Commercial and new business director David Sharman admitted that 2018 had been challenging, but said Newmarket had “kept growing” on the back of a record year of 15% growth in 2017.

And even if growth is at a slower rate than last year, the operator sees it as a huge positive in the climate. Part of that success is down to working with other operators in the touring sector through the Association of Touring & Adventure Specialists (Atas), according to Sharman.

“The great thing about Atas is that although we are all competitors, we are stronger together. It brings everyone together in the same conference room and gives us a really broad breadth of tour operators appealing to quite a wide range of ages and budget,” he said. “For an agent in an Atas Conference room, everything is there. You have so many operators at your disposal.”

Trade sales team

Newmarket’s success with the trade has been demonstrated by its decision to expand its on-the-road trade sales team. The appointment of Stuart Cowell takes the team to four, including head of trade sales Richard Forde. It has also recruited Jessica Barbosa as sales support for the trade. By the end of 2019, Newmarket hopes to take the total trade team up to six.

“The sector is growing and the number of events and the requirements we want to deliver to the trade is growing too,” Sharman said. “It needs investment.”

He listed Tipto roadshows, Travel Weekly roadshows, the Atas Conference and various river cruise events as essentials on the company’s calendar, and outlined a vision to grow the team as the sector grows.

“There are so many good events that enable us to get face-to-face with trade partners. The product range for escorted touring is quite a complicated offering sometimes, so we need to make sure we are maximising our opportunities. We don’t want to miss out. If we are not there, our competitors will be.”

In terms of where to find their new team members, Newmarket may look beyond the obvious locations.

“We are completely open-minded as to where we look,” Sharman said. “We have people in our team from a travel agency background, and people from a tour operator background, and if you get people from those backgrounds they really understand the sector. People from a tour operating background would understand the demands of working on the road, for example. That would be ideal, but although you need to be the right sort of person [for the job], the main thing is finding someone who shares our passion for travel.”

Product focus

Newmarket has more than 350 tours in its programme, covering all corners of the globe. The challenge, Sharman said, was educating agents about its different products while making sure to give enough detail to help them specialise.

That may mean some agents having an intensive course on its growing India product, and another agent learning all about Italy.

At last year’s first Atas Conference in Birmingham, Newmarket “majored on India”, Sharman said – adding that the operator will do something different this year.

“You need to make yourself stand out at an event,” he said. “If you try to showcase all your wares, you sometimes end up a bit too broad.
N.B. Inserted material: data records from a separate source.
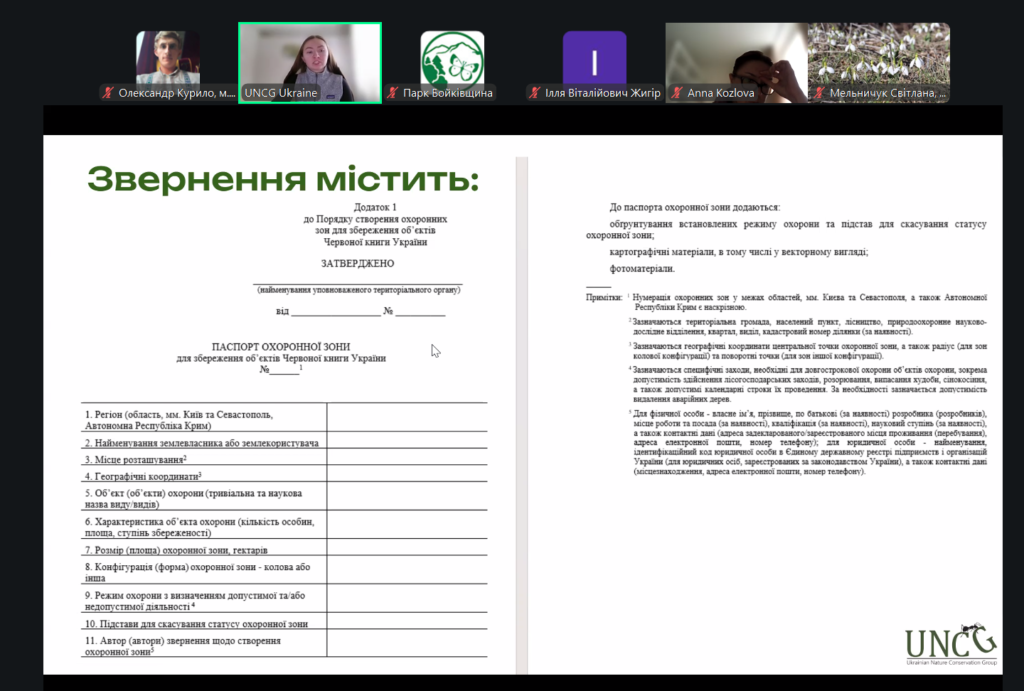Click the empty cell beside row 1 Регіон
The image size is (1024, 691).
[x=407, y=419]
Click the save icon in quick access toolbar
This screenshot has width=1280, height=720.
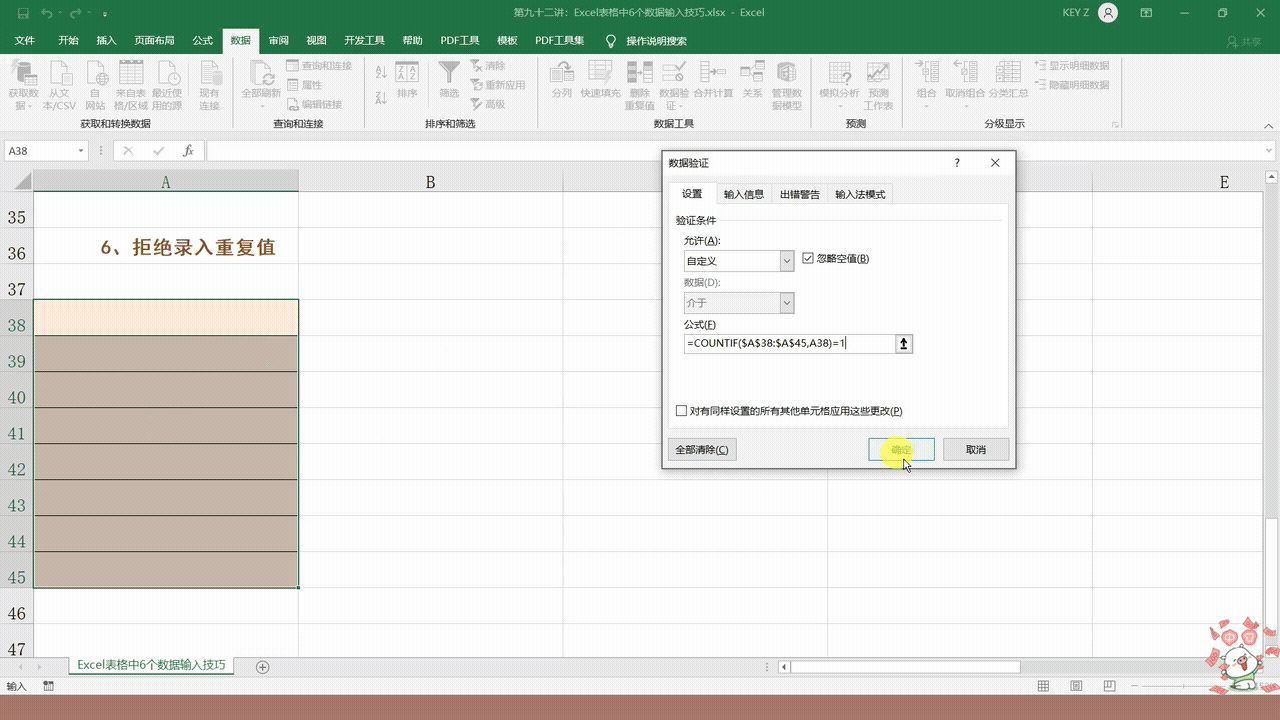coord(22,13)
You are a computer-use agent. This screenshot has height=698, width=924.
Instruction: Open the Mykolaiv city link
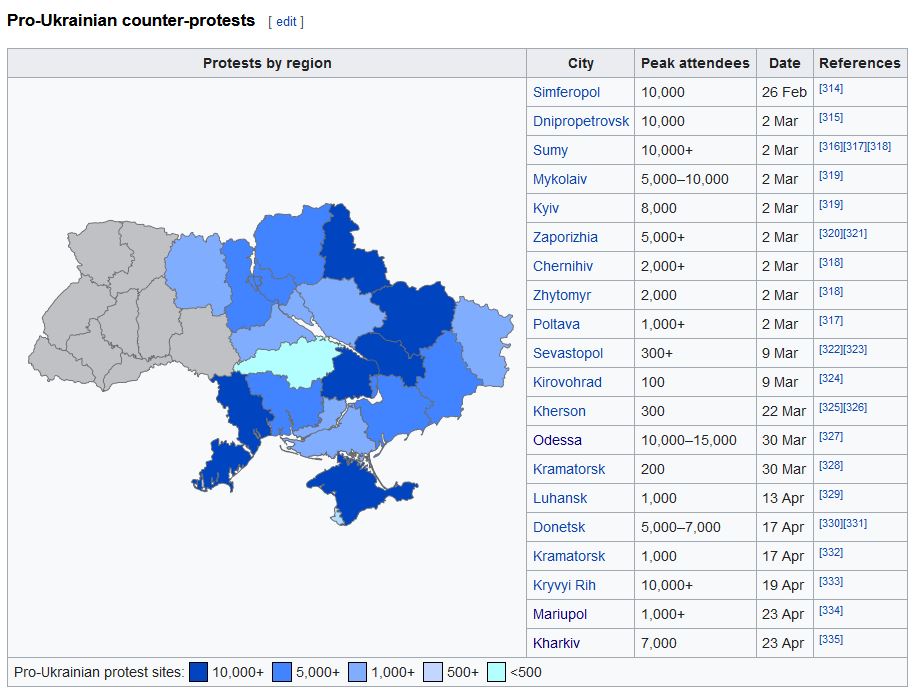click(x=560, y=179)
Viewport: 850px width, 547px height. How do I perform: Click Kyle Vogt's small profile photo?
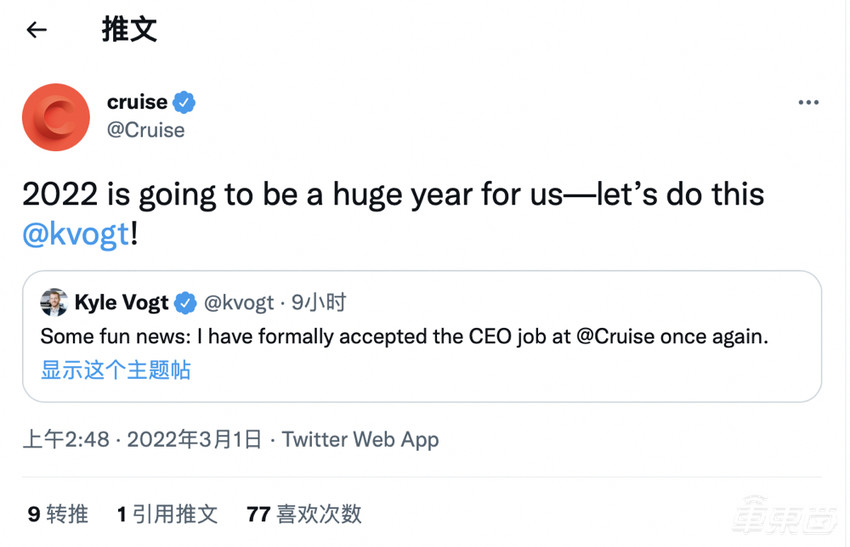54,302
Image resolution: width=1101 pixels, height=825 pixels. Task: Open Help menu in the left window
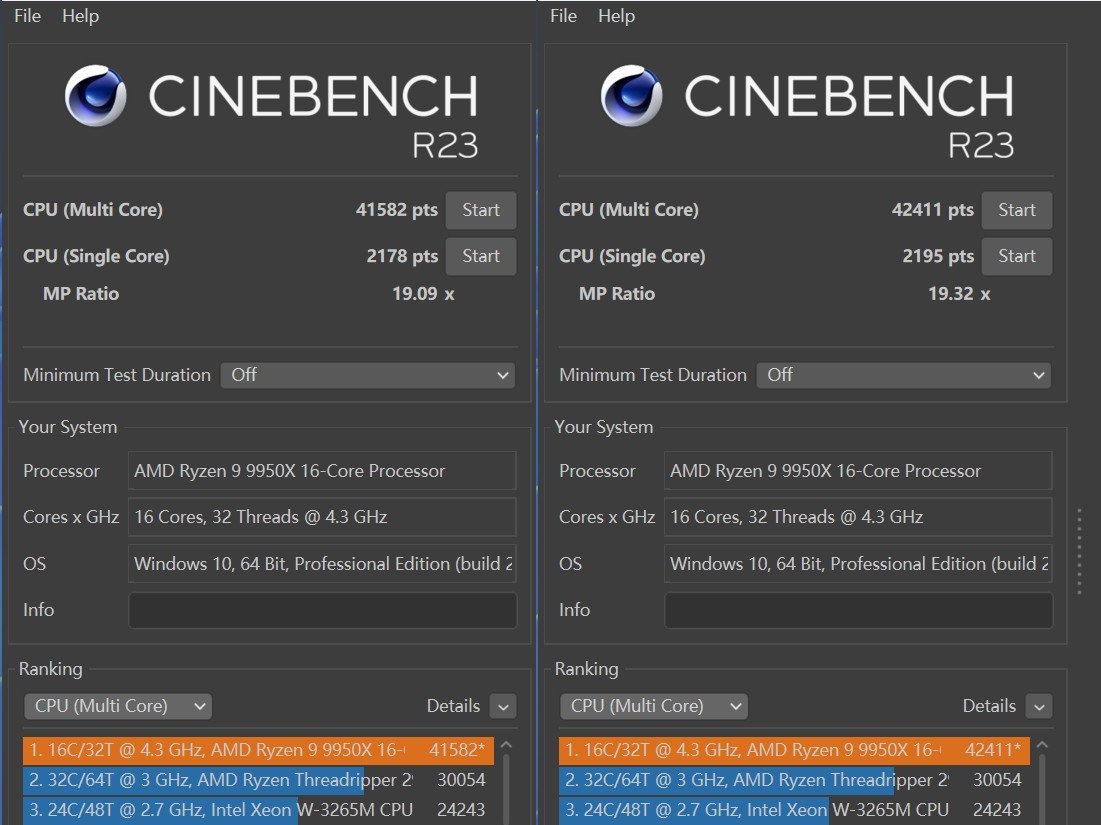[x=80, y=16]
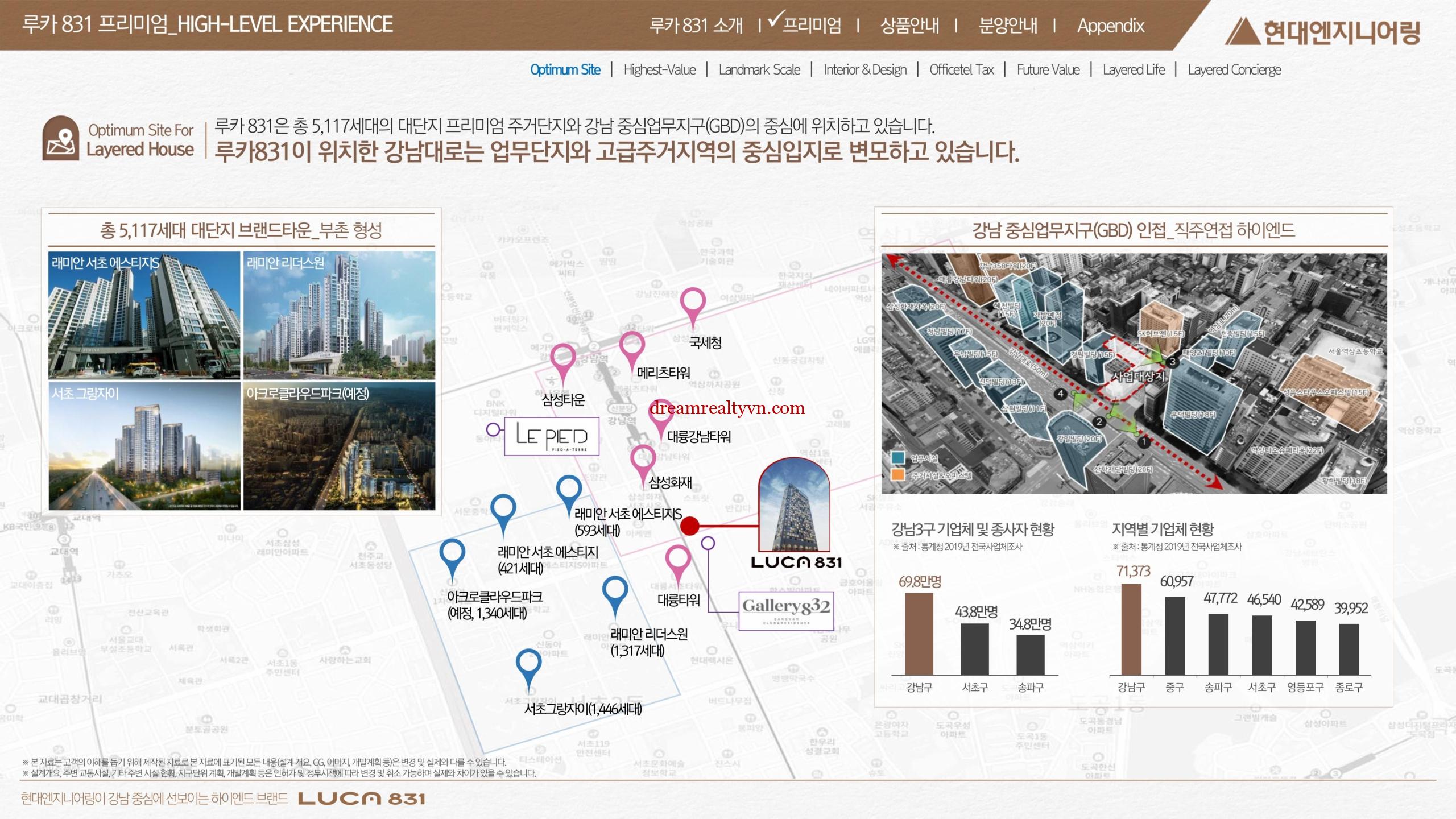The height and width of the screenshot is (819, 1456).
Task: Click the brown 강남구 69.8만명 bar
Action: coord(919,634)

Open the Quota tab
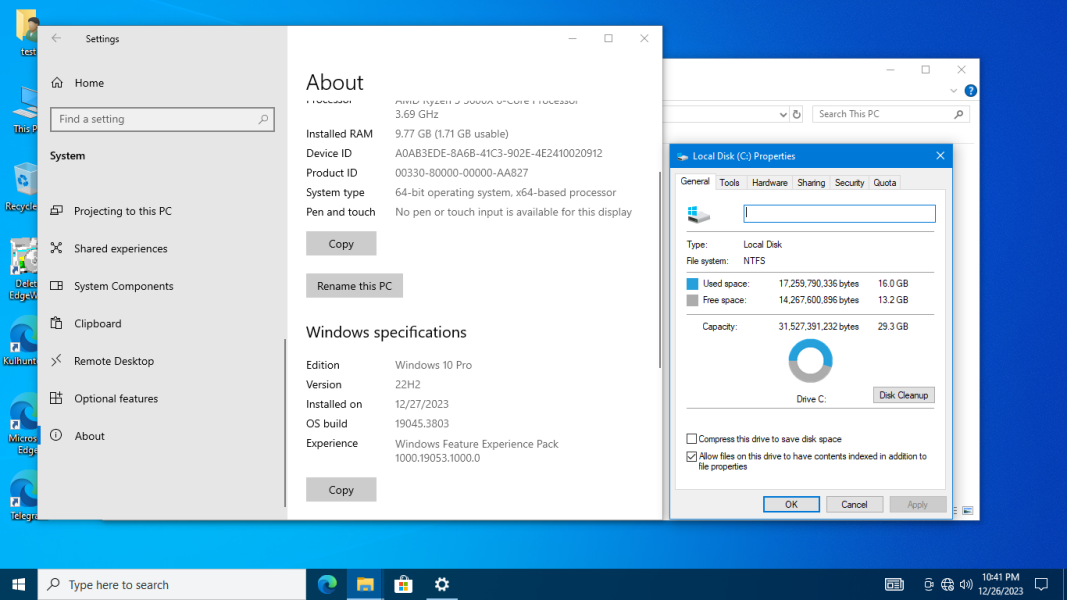pos(885,182)
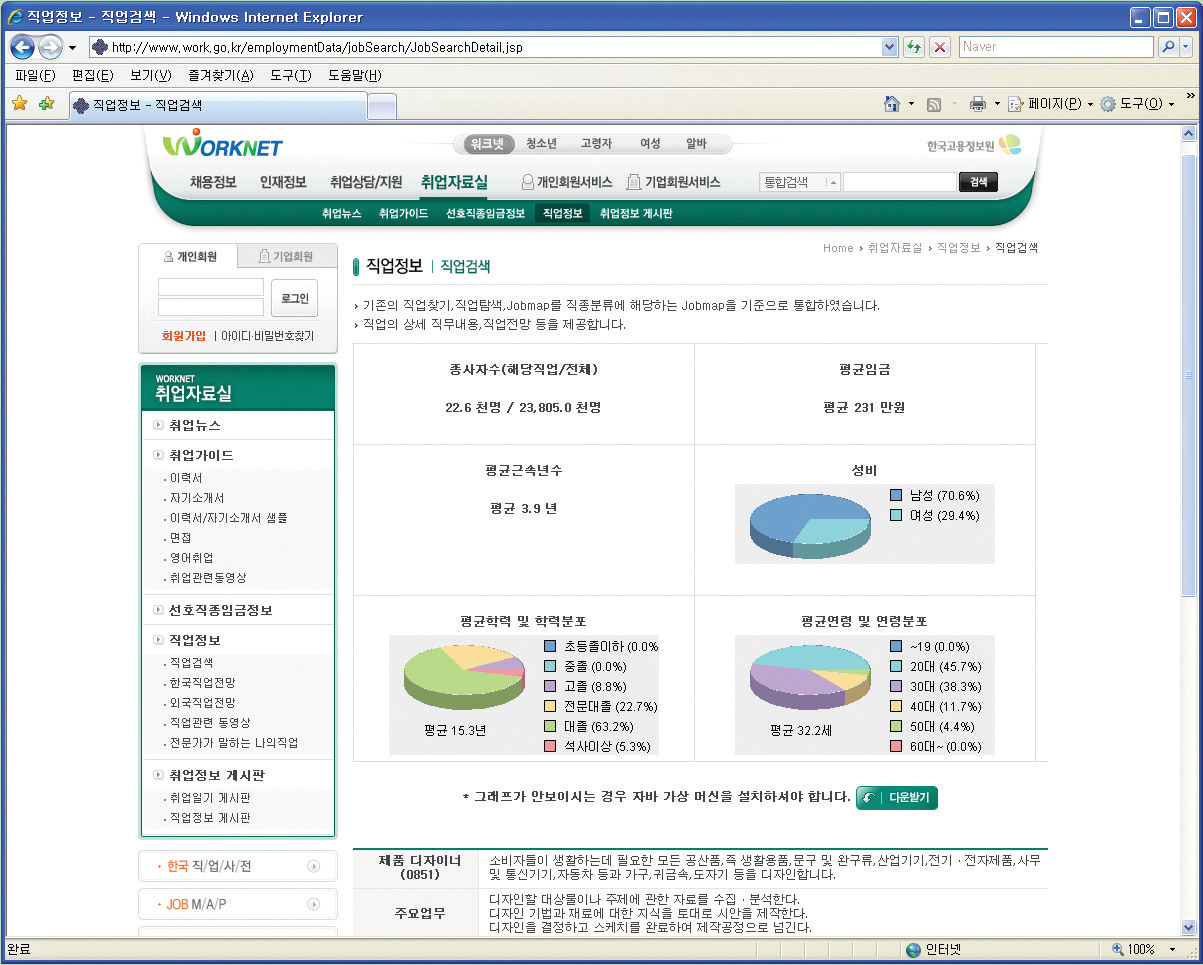The width and height of the screenshot is (1203, 965).
Task: Open the address bar URL dropdown arrow
Action: 890,47
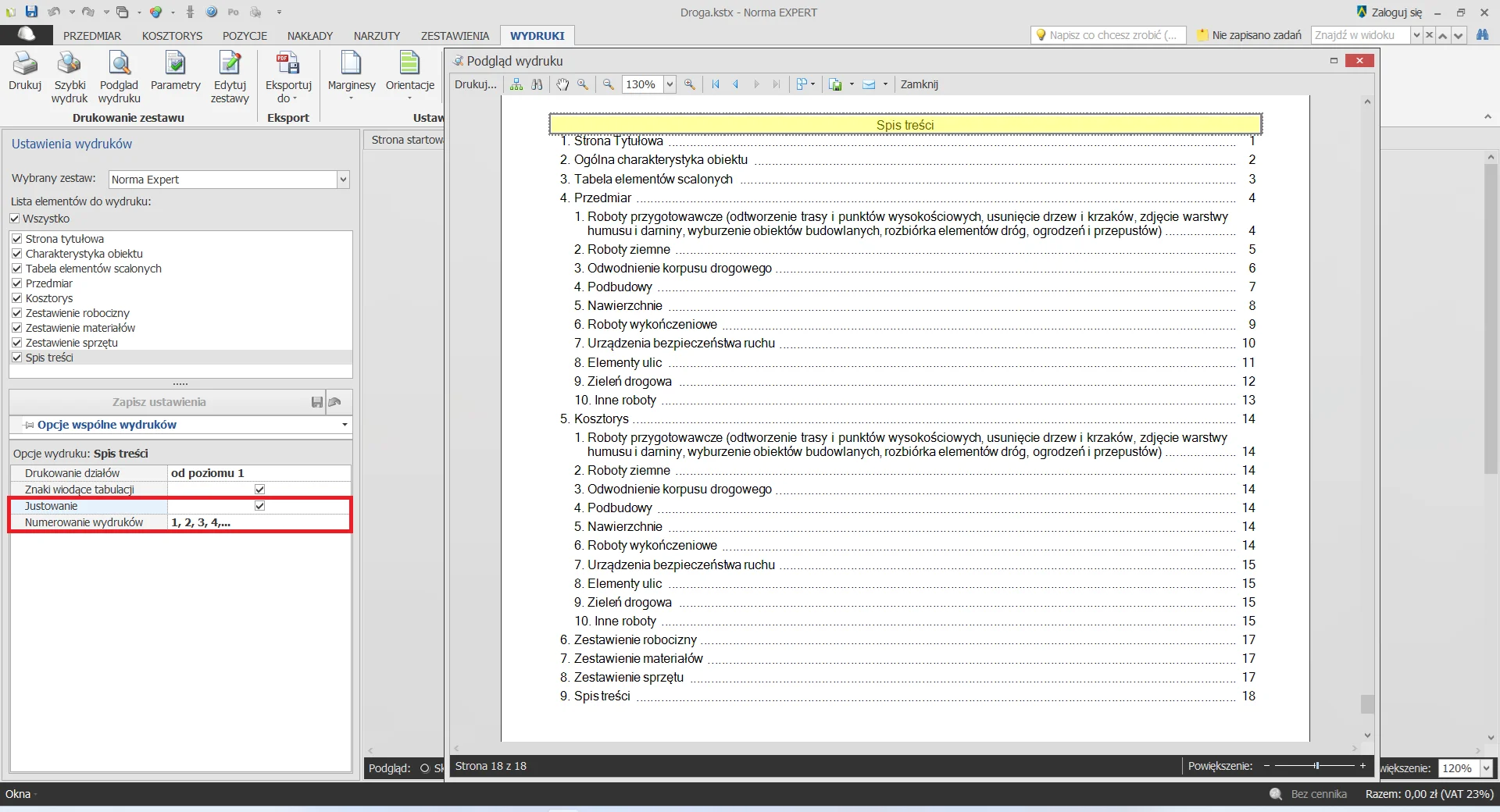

When you’re visiting agents, you might have 10 minutes in the shop. Sometimes it’s quite difficult to get across everything you do. We’ve learned it’s about constantly drip-feeding that information. If you try and deliver too much, you end up delivering nothing.”

Value for money

Newmarket wants to be known for covering a wide range of destinations but wants to be considered a specialist in some. India is one example where Sharman says the operator is continuing to carve out a niche.

It also aims to cater for all in terms of price point, with short breaks in Italy from £399 and worldwide cruises for £53,000. “The Newmarket approach is to offer a quality holiday experience that represents good value for money,” Sharman added. “Value for money doesn’t mean cheap. We think it’s working, because we often have guests ask how we offered so much for the price.

“When the customer has a really good experience they go back to their agent when they return and ask where they should go next.”

Newmarket’s core market is travellers over 50. “It’s a growing market and if you get it right they are incredibly loyal.”

Destinations that have done well this year include Canada, Vietnam, Thailand and Cambodia, according to Sharman. He said river cruising had continued to grow, especially as a result of Newmarket’s recent partnership with A-Rosa, which has seen the operator dedicate its river cruise programme to the line and its ships.

The number of small-group tours Newmarket has on offer has also continued to rise throughout the year, after a concerted effort to focus on the area.

“With smaller groups, you have more flexibility,” said Sharman. “If you’ve got a minibus of 12 people rather than a coach of 50, it gives you more options.”

Sharman said the rise of small-group tours could also help quell the fears of overtourism in some major destinations.

“People will always want to go to those iconic places,” he said.

“But increasingly we are seeing guests want to do something a little different. As part of the touring sector, and an industry, we have a responsibility to make sure we care for the destinations we take our guests to and have their best interests at heart.”